LeAnn Rimes made a moody return to the stage over the weekend, just one week after she checked into rehab to deal with anxiety and emotional issues.
'I'm totally cool and so happy. I think I'm about to cry," Rimes, 30, told an audience in Eau Claire, Wisconsin.
The singer didn't address the controversy surrounding her rehab directly, but she did tell the audience that she's "pissed off at a lot of things, and I just can't say it. So, it comes out in the music."
Rimes planned to return to rehab on Monday, though she still has plenty of trouble going on.

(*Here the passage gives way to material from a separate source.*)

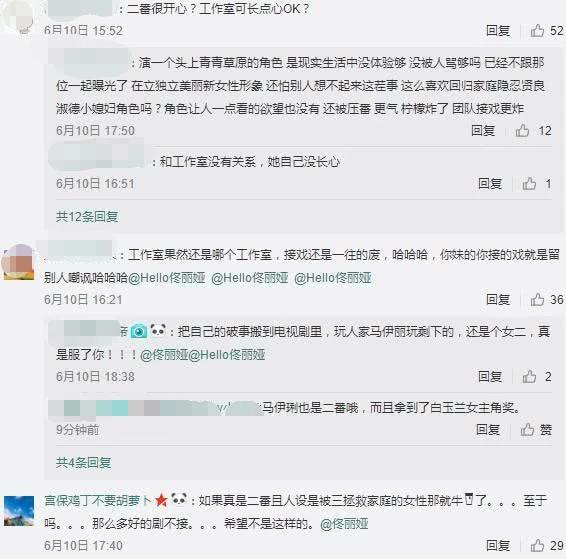Click the landscape avatar of 宫保鸡丁不要胡萝卜
The image size is (566, 559).
point(19,511)
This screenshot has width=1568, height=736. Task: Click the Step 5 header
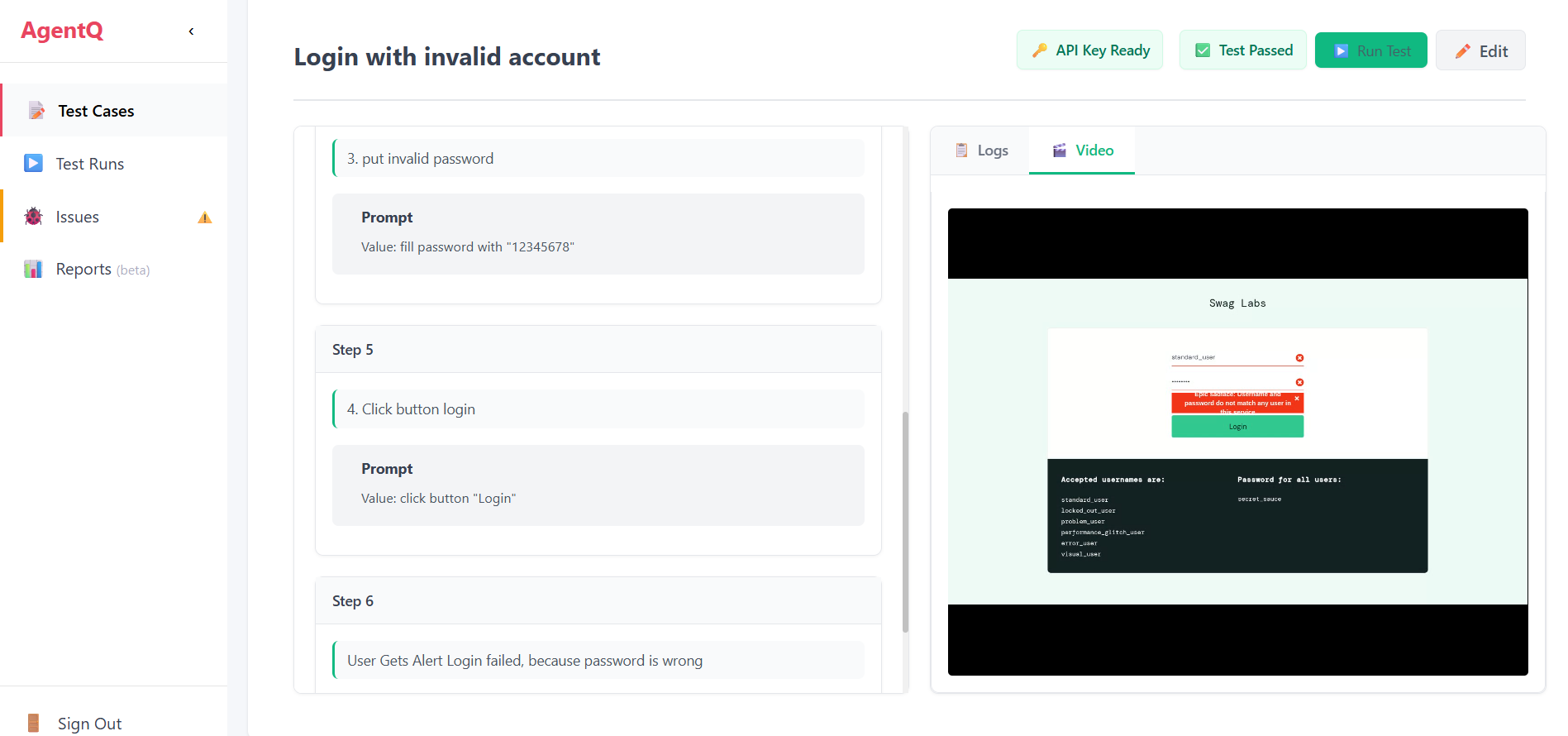pos(598,350)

Still Pursuing the Lawsuit
One of the main reasons sources say Rimes went to rehab was incessant cyber bullying by people on Twitter. The singer even opted to sue two of those alleged haters, teacher Kimberly Smiley and her daughter Lexi Smiley, for harassment. Detractors have criticized Rimes for suing a teacher, but she vows to keep going.
And if Rimes wins the lawsuit? She plans to donate the money to the Trevor Project, an anti-bullying non-profit set up to prevent LGBT teen suicide.
Defendant Strikes Back
The Smileys aren't going down without a fight, though: Their online friends are banding together to create "Team Smiley" to raise money for donations.
"Our friends Kim & Lexi Smiley are in need of our help! They are going to be fighting a court battle against LeAnn Rimes who has more money for, and more experience with, suing people for ridiculous reasons (but I digress)," a blog post from "Team Smiley" reads. "Every dollar collected, less the fee that PayPal automatically charges, will be sent to the #TeamSmiley Defense Fund. The only purpose for this is to help our friends defend themselves against this lawsuit."
Can they earn enough to rival Rimes' millions? Stay tuned.
Childhood Mentor Concerned for Rimes
Songwriter Bill Mack has known Rimes since she first started in the music industry at age 12 - he was the scribe behind her first hit, "Blue." However, he thinks she's now famous for all the wrong reasons, like breaking up a marriage and her incessant Twitter drama.
"She was overworked and overbooked with such a high degree of personal stress that she never had the opportunity to just be a kid," Mack told RadarOnline of the reason for her stunted maturity. "Now that she has time to sit down and sort through her emotional problems, it's finally all catching up to her 15 years later."
Will 30 days of treatment fix 15-plus years of emotional problems? Doubtful, but the jury is still out.